No hace mucho, me senté ante una alta pila de correspondencia, manuscritos, correos electrónicos y otras cosas que se habían acumulado durante el tiempo que me tomé libre del trabajo para disfrutar de las fiestas con mi familia. Mientras hojeaba y clasificaba mi correo, sonó mi teléfono móvil. Al otro lado de la línea estaba mi hijo mayor, Paul. Se había mudado recientemente a Filadelfia y estaba a punto de ir a una importante entrevista de trabajo. “Por favor, reza por mí», me pidió. “Sé que si tú y mi amigo John rezáis por mí durante esa entrevista, saldrá lo mejor posible». Me conmovió profundamente. Y, por supuesto, lo mantuve en mis oraciones aún más activamente de lo habitual esa tarde.
Paul y yo no somos ajenos a la oración juntos. Su vida ha sido muy desafiante, y en tiempos más recientes, hemos inclinado nuestras cabezas juntos antes de su cirugía por cáncer, en comidas familiares donde una vez pensamos que nunca podría unirse a nosotros, y por fuerza y guía para enfrentar cada día. En nuestra pequeña familia de cinco, hemos experimentado lo milagroso —el regalo de la vida cuando la esperanza se había ido— y el asombroso poder de la oración, cuando uno entrega su voluntad y confianza a Dios. Hace mucho que llegué a creer que no hay nada más poderoso que podamos hacer que orar, con el corazón abierto, sin engaño ni interés propio, y con constancia.
La oración me llama la atención, al considerar el contenido de este número, como un hilo que aparece en dos de los artículos. Mariellen Gilpin, en “Consejos para secretarios» (p.18), la menciona como lo primero que recomienda que un secretario haga por su reunión. ¡Qué regalo para la reunión! Y su sugerencia de que “tengamos a mano un bolígrafo y papel durante la oración», porque a menudo se nos da una tarea que hacer, es maravillosamente útil. Escribirlo nos libera para continuar con nuestras oraciones. Qué importante es mantener nuestra reunión y a sus miembros, asistentes y visitantes firmemente en la Luz de forma regular y continua.
En “Mi año de cáncer» (p.6), Paul Hamell habla conmovedoramente de su desafío espiritual cuando le diagnosticaron un cáncer agresivo. Comparte su confusión e incertidumbre sobre cómo orar, una noche de insomnio llena de miedo —y oración—, y luego la claridad naciente de que había sido escuchado por Dios. Sus largas horas y días de oración se redujeron a una conciencia experiencial de que “la única razón por la que existo es para amar, y la verdadera razón por la que quiero seguir viviendo en este mundo es que tengo más amor que dar en esta vida». Nuestras vidas tienen “un solo propósito», escribe, “y ese es amar».

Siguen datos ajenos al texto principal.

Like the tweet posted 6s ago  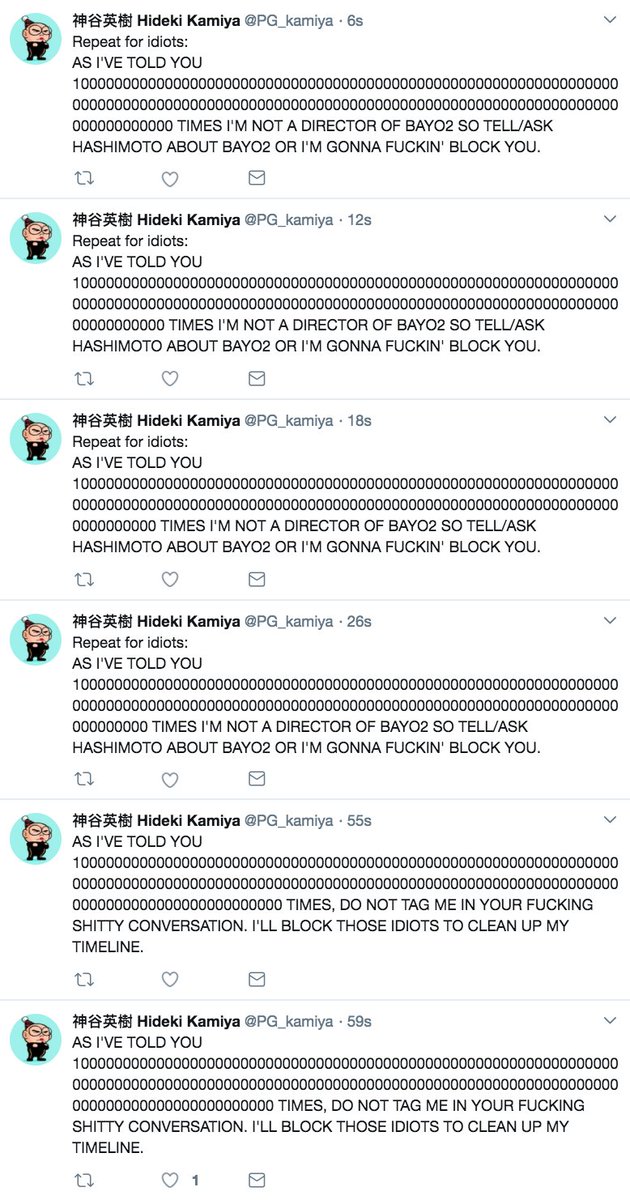(x=170, y=179)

Paul Hamell dice lo que pienso. Cualquier bien que logremos en esta vida tiene su origen en el amor —no esa emoción trillada promovida por las novelas románticas— sino un amor que es mucho más profundo, más incondicional, tanto muy específico como muy universal, que se deleita en el más pequeño rayo de sol sobre una mota de polvo o la enorme complejidad del corazón humano, y todo lo demás que es, abrazándolo todo con alegría y afirmación. Es nuestra conexión, nuestro salvavidas, con lo Divino.
A medida que un nuevo año se despliega ante nosotros, con tantos problemas e inquietudes que abordar, tantos desafíos que enfrentar y problemas que resolver, creo que lo más importante que podemos ofrecer, antes de arremangarnos y profundizar en la búsqueda de las soluciones que tenemos por delante, son oraciones: por nosotros mismos, por nuestros vecinos, por nuestros enemigos, por nuestros líderes, por nuestra nación y por toda la humanidad y este planeta inmensamente hermoso que habitamos.